The funny thing about the skin to skin is that they immediately wrapped our baby in a blanket – so quickly that no one looked for boy parts or girl parts. I got to hold her *that* quickly. After a few minutes of asking, a nurse said, why don’t you check? So I got to be the first person to declare, we have a daughter! It was really special.

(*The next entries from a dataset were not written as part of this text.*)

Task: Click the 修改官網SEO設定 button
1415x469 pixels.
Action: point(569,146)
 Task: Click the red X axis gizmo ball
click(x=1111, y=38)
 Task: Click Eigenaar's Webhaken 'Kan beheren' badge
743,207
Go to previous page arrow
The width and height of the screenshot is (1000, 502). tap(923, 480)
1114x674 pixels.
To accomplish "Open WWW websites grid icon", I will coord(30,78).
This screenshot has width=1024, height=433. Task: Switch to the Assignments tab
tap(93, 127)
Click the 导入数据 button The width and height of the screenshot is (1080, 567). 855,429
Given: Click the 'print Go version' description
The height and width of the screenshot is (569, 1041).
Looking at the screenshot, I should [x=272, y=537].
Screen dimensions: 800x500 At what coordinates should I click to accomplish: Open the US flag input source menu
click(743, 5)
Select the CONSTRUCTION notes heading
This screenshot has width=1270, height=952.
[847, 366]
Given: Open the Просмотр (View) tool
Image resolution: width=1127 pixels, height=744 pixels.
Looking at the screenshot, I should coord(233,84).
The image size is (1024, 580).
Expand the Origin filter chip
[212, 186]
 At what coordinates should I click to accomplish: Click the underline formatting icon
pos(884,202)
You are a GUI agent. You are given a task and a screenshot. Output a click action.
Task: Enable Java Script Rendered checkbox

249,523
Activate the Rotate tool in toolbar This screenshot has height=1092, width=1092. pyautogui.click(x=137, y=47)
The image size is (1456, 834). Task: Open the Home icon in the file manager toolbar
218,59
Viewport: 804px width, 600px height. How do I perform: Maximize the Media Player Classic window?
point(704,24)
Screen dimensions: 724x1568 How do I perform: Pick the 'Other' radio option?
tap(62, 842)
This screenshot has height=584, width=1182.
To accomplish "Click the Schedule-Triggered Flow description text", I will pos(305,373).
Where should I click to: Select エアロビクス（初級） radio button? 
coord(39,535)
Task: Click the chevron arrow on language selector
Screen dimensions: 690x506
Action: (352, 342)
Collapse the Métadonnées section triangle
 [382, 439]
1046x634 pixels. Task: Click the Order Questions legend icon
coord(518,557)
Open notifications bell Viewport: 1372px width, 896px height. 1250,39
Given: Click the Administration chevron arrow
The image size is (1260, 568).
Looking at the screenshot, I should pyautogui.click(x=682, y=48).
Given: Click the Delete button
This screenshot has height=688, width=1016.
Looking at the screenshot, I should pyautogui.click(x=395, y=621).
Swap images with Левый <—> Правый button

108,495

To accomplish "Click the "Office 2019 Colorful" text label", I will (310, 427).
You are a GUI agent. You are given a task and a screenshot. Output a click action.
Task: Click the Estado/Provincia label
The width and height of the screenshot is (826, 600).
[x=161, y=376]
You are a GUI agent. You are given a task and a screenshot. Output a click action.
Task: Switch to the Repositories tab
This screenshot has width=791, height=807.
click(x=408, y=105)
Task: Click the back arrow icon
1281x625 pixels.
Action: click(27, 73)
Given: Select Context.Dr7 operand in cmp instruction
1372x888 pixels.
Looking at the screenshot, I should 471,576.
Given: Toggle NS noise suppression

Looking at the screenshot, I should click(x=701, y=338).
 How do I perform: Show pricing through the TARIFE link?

Forgot to say, congrats on your many births!
Hilary says
So pretty. Like a paint!
Bargain Babe says
@Hilary Thank you!
Donna Freedman says
Boy, does she look like her momma…Congratulations to your family.
Bargain Babe says
@Donna Freedman THANK YOU! I am hoping that she resembles me! It’s hard to tell when she’s so young.
Tracy says
I know ur pain my son was born on leap day I was there for hours brgging for pain meds and the woman in the next room had 6 dr and 5 anstigelosits and I had 1 nurse because they could not get her pain meds I said hes coming the nurse said dont push ur not ready but I was and I did anyway the dr came to check and I had my son without them or pain meds I did it by myself in a hospital they shoukd have payed me
Bargain Babe says
@Tracy What an incredible story! Do you regret not getting the pain meds? As time passes, I don’t regret it as much as I did at first. It WAS an amazing feeling being able to deliver a baby all on my own (essentially without any medical help at all, though my husband was ESSENTIAL), but I also feel strongly that it doesn’t matter HOW the baby is born as long as it arrives healthy.
Aicha says
Dear Bargain Babe,
Your birth story made me cry. Thank you for sharing one of the most intimate, intense and beautiful of your life’s events. I am very proud of you. Your newest angel is gorgeous!
Love,
you NY sis
Bargain Babe says
@Aicha Thanks, sis. I’m excited for your birth story to unfold as well. I considered starting a site to share birth stories, but I discovered there are already a lot of them. Have you read any of them? Some only share positive birth stories.
Bari says
OK seriously, you had me hanging on every single word of your story! The drama! The suspense! So happy it had a wonderful outcome, everyone was safe and healthy, and your new daughter is beautiful! Thanks for sharing!
Bargain Babe says
@Bari Success! I’m so glad you enjoyed my birth story and that it caught your attention. 🙂
Rose says
That was so intense! I felt like I was right there with you. Congrats on a healthy birth. So glad your husband made it on time! I was worried there for a moment.
Bargain Babe says
@Rose Thanks Rose! It was intense for me too! Hahaha. After two incredibly intense births, it’s hard for me to believe that some women have calm, pleasurable births. For me, the pleasure only comes when that baby is on my chest!
Denise says
Congratulations, how wonderful! What a sweet, perfect baby. And thank you for sharing your story, it was very suspenseful! No epidural – I cannot imagine the pain you went through! I’m so happy that all turned out well, and that Lucy has a new little sister to love 🙂
Bargain Babe says
Thank you Denise! It was incredibly painful, but luckily very short. I had so much energy after she was born, in contrast to the exhaustion I had to recover from after Lucy’s birth. I credit that to the short labor – six hours start to finish – and only about 2 hours of hard labor. I wish all pregnant women a healthy, short labor!